-- Task list --
a – In the discussion of science and morality, reproduce the text word for word from "The real question" to "advantage in that.".
b – In the discussion of science and morality, which species does the first commenter give as an example for studying in a native habitat?
c – Write the next part of the discussion of science and morality, picking up after its final sentence.

-- Provided passage --
-=-=-

    I do think it helps if people actually choose the ‘good’ of their own volition and do not have to be compelled by the law to do so. But we are what we are, and sometimes we have to get the courts involved to help straighten out our misunderstandings.
    Also, I think that science could and can provide a basis for morality if we took the best research we have on the dynamics of a species, say gorillas, or even other mammalian groups, in a native habitat relatively insulated or unsullied by modern civilization, and quantify the factors which play into the normal and/or healthy functioning of that species in the context of it’s habitat. Once we have a baseline of the optimon conditions that promote the species, we can construct a model or a picture of where we want to go with it. Ideally, that blueprint could define the parameters of a proper morality.
    As you have mentioned a couple of times, we might not all be happy with the results. If we find out, for example, that the optimon carrying capacity of the earth for humans might be quite a bit fewer than we currently have, that may leave us in somewhat of a quandry. If we have met the enemy, and he is us, we might very well end up with something other than the democratic republic which we now enjoy. I am concerned that without a social contract which is rooted in a spiritual absolute, we may fall prey to a government which bases it’s choices only on the expediency of the moment.
    The real question is whether we will develop the emotional maturity necessary to make those choices.

    • Poor Richard Says:

      Bart,

      It should go without saying, but I say it several times anyway, that human well-being includes the maximum degree of individual freedom, self-determination, and self-actualization we can achieve within our framework of justice and sustainability. Judgements about the “optimum” carrying capacity of the earth must balance the individual and collective issues. I agree that increasing population under a condition of resource scarcity does not favor laissez faire democracy. We may have hard choices to make, and I agree that emotional maturity is one of our scarcest resources. Time is another.

      But a social contract rooted in a spiritual absolute would not have to balance anything, including reality. I don’t see a long term advantage in that.

-=-=-

-- Data to examine --
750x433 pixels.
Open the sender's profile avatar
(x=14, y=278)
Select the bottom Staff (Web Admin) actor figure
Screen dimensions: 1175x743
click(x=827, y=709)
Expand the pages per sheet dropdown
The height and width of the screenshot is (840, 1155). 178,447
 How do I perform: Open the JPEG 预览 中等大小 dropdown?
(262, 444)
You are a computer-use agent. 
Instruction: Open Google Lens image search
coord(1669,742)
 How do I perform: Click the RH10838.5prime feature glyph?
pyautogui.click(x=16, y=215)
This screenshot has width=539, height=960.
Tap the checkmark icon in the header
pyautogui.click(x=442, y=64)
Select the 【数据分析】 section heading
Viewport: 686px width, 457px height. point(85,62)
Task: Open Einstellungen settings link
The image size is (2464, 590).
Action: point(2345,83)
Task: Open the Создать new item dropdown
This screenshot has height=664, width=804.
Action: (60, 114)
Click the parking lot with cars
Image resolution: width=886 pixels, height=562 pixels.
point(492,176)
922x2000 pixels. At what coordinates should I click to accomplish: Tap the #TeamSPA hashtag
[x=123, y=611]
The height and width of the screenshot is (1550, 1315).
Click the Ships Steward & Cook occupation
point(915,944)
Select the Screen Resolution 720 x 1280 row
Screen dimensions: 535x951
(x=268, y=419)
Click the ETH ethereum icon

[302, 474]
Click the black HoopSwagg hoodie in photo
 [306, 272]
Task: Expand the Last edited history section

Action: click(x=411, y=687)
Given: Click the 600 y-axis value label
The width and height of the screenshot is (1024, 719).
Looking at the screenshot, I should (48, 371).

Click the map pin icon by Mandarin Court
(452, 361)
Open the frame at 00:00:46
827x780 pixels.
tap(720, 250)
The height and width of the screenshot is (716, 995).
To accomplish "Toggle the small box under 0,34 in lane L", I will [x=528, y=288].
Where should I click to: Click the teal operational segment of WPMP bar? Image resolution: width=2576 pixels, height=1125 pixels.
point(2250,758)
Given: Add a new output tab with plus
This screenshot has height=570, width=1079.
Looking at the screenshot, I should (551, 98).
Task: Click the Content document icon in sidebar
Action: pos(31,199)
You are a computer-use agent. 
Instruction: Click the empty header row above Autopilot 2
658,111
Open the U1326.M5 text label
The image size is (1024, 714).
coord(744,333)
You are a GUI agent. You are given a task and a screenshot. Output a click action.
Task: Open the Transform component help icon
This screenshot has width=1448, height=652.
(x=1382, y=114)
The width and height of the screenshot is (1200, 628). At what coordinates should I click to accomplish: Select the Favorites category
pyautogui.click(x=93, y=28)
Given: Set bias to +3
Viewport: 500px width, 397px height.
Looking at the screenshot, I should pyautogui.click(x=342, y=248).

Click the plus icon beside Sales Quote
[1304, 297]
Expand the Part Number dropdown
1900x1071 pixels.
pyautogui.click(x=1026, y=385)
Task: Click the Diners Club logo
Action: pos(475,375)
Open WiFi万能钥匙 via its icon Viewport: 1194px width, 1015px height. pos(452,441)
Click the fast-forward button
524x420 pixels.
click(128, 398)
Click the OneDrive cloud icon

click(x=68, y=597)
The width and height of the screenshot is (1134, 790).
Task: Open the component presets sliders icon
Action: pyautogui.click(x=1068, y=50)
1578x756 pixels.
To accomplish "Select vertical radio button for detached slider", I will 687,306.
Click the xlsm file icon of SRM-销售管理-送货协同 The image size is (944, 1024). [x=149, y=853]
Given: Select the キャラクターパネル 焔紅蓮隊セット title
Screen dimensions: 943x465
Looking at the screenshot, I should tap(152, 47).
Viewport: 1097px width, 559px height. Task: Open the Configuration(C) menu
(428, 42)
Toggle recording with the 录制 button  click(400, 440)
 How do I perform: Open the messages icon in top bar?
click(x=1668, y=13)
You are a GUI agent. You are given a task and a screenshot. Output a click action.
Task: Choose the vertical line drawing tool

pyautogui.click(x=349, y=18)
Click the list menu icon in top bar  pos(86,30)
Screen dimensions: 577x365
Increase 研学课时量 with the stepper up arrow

-=-=-

-- Responses by item number --
a –
The real question is whether we will develop the emotional maturity necessary to make those choices.

    • Poor Richard Says:

      Bart,

      It should go without saying, but I say it several times anyway, that human well-being includes the maximum degree of individual freedom, self-determination, and self-actualization we can achieve within our framework of justice and sustainability. Judgements about the “optimum” carrying capacity of the earth must balance the individual and collective issues. I agree that increasing population under a condition of resource scarcity does not favor laissez faire democracy. We may have hard choices to make, and I agree that emotional maturity is one of our scarcest resources. Time is another.

      But a social contract rooted in a spiritual absolute would not have to balance anything, including reality. I don’t see a long term advantage in that.

b – Gorillas.

c –
  4. Is happiness a warm gun? | Poor Richard's Almanack 2.0 Says:

    […] Related PRA 2.0 post: General Utility 2.0 […]

  5. Sean Ryan Says:

    I generally agree with morality, including principles of behavior, as being derived backwards from a consequentialist perspective. Basically, the deontological perspective is really just a heuristic approach to positive consequences, and people should be measured against the perceived consequences of their actions as a means of separating errors of knowledge from errors of morality.
    Towards this end, trying to empirically measure progress towards goals a consequentialist ought to care about is an excellent step towards applying consequentialism in a practical way. So, well said.

    • Poor Richard Says:

      Thanks for the comment, Sean. I like your phrase “separating errors of knowledge from errors of morality.” The whole question of relativity in how we define and measure good faith, bad faith, intentions, etc. vs consequences (results), and then again how we define and measure results in terms of subjective vs objective (or at least multi-perspectival) perspectives…it’s complex and recursive.

      • Sean Ryan Says:

        Iterative at the least. It’s very much like in business: if you deviate from best known practices, you’d best have a reason and get some buy-in if you don’t want to be held accountable for any negative fallout. In my mind, principle-based morality is a natural evolution of the idea that God (or someone) has already worked out the best practices for getting good results. Once we take responsibility for best practices ourselves, principle-based morality still makes sense… but only as an outgrowth of consequentialism and current knowledge.